The rand breached the R19 threshold when compared to the US dollar on Tuesday, as the markets and economy anticipate the fiscal policies Finance Minister Enoch Godongwana will implement on Wednesday when he tables the 2024 Budget speech.
At 5.30am, the dollar was trading 0.1% higher against the rand at R18.97, while the euro was trading marginally lower at R20.43.
The British pound has marginally declined against the rand to trade at around R23.88.
The rand showed further sluggishness against the dollar and was trading at around R19,01 at 10am on Tuesday morning.
The yield on benchmark government bonds rose yesterday. The yield on the 2030 bond advanced to 10.14%, while that for the longer-dated 2040 issue rose to 12.42%, according to Anchor Capital.
BUDGET PREDICTIONS
According to Arthur Kamp, chief economist at Sanlam Investments, the finance minister is likely to show a main budget deficit for 2023/24 of around -5% of GDP, which compares unfavourably with the National Treasury’s initial projection of -3.9% of GDP published in February 2023.
“However, the Treasury is likely to continue mapping a path to lower budget deficits and stabilisation of the government’s gross loan debt ratio in around three to four years, although the debt trajectory may be lifted relative to the level of 77.7% of GDP in 2025/26 published in the November 2023 Medium Term Budget Policy Statement (MTBPS),” Kamp advised.
He noted that despite years of attempted fiscal consolidation, the debt ratio continues to trend higher, from a low of 26.0% of GDP in 2008/09 to 74.0% of GDP at end 3Q23.
Kamp argues that as a result, the government’s borrowing requirement (to fund the main budget deficit, redemptions and transfers to Eskom) is currently more than R550 billion per annum.
“In the absence of sufficient improvement in the primary budget balance (revenue less non-interest spending) to around 2.5 % of GDP, the debt ratio seems set to continue trending higher, in which case funding pressure can be expected to increase”.
NEW POPULIST POLICIES
Last week Casey Sprake, an investment analyst at Anchor Capital said that the minister is unlikely to introduce any new, significant populist policies or spending measures before the national election.
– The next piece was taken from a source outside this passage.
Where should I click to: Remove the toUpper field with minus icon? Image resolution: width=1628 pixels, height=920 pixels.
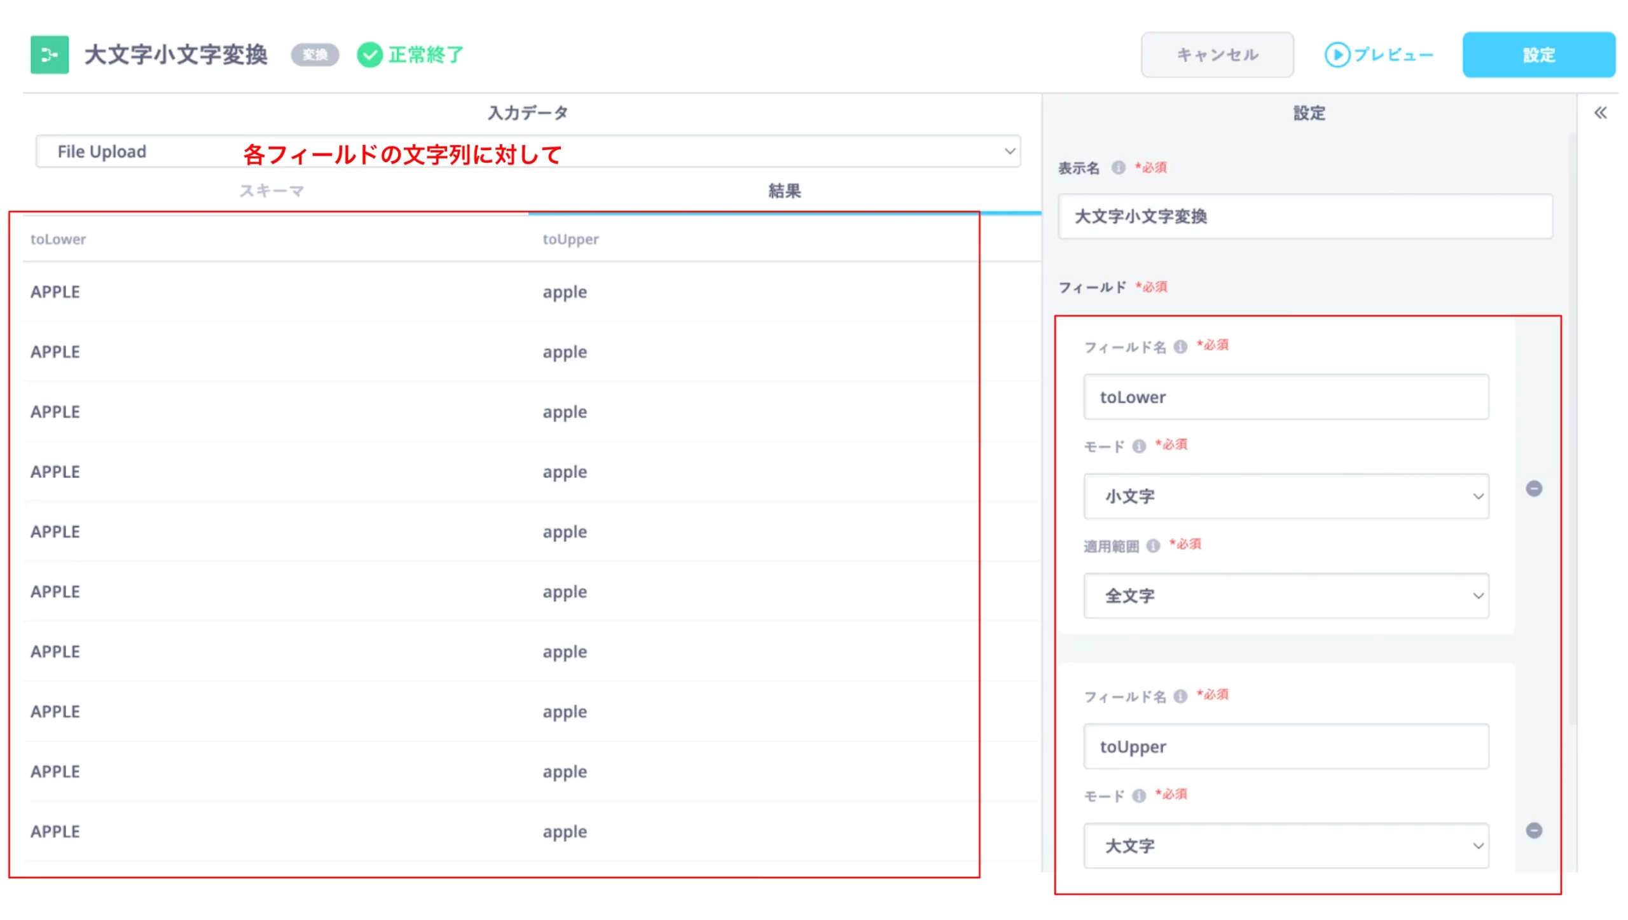pos(1533,830)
She predicted that Godongwana would earmark R252 billion for the 27 million social grant recipients and would advance the National Health Insurance (NHI) scheme.
Treasury will most likely maintain its commitment to fiscal consolidation, which entails taking a firm stance on further financial assistance to State-Owned Enterprises (SOEs), she said.
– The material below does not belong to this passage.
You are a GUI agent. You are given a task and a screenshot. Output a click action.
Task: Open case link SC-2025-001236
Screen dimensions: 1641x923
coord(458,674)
“Specifically, we do not foresee additional financial injections for entities like Transnet or Eskom in the upcoming budget,” Sprake said.
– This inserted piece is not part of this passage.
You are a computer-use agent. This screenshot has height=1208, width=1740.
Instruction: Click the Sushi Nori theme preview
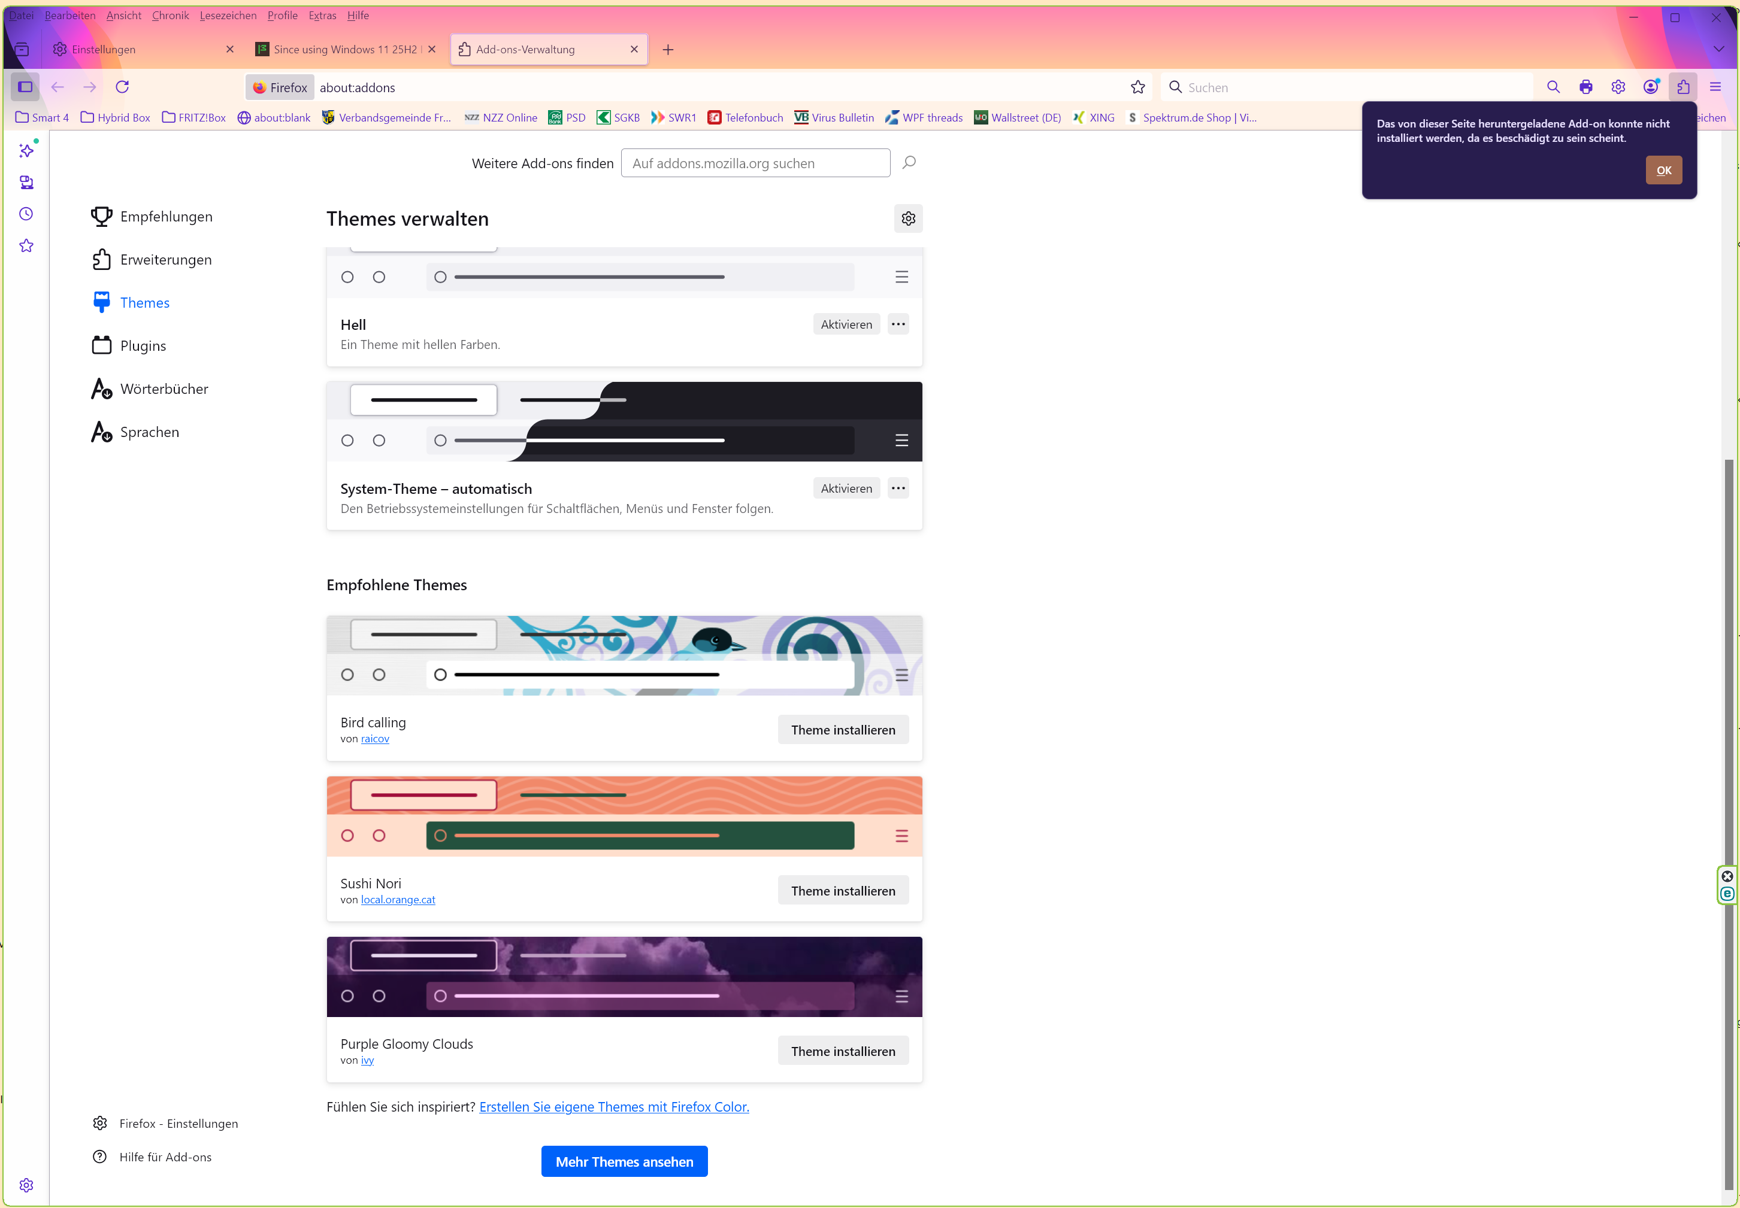point(624,816)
PricewaterhouseCoopers (PwC) this week warned that financially-constrained consumers had to brace for even higher cost of living, as Godongwana looked likely to opt to hike value-added tax (VAT) slightly.
PwC South Africa tax policy leader, Kyle Mandy said that to raise an additional R15 billion in tax revenues would require either increasing the corporate income tax (CIT) rate by 1.4% to 28.4%, increasing personal income tax (PIT) rates by 0.5% across all tax bands, or increasing the VAT rate by 0.5% to 15.5%.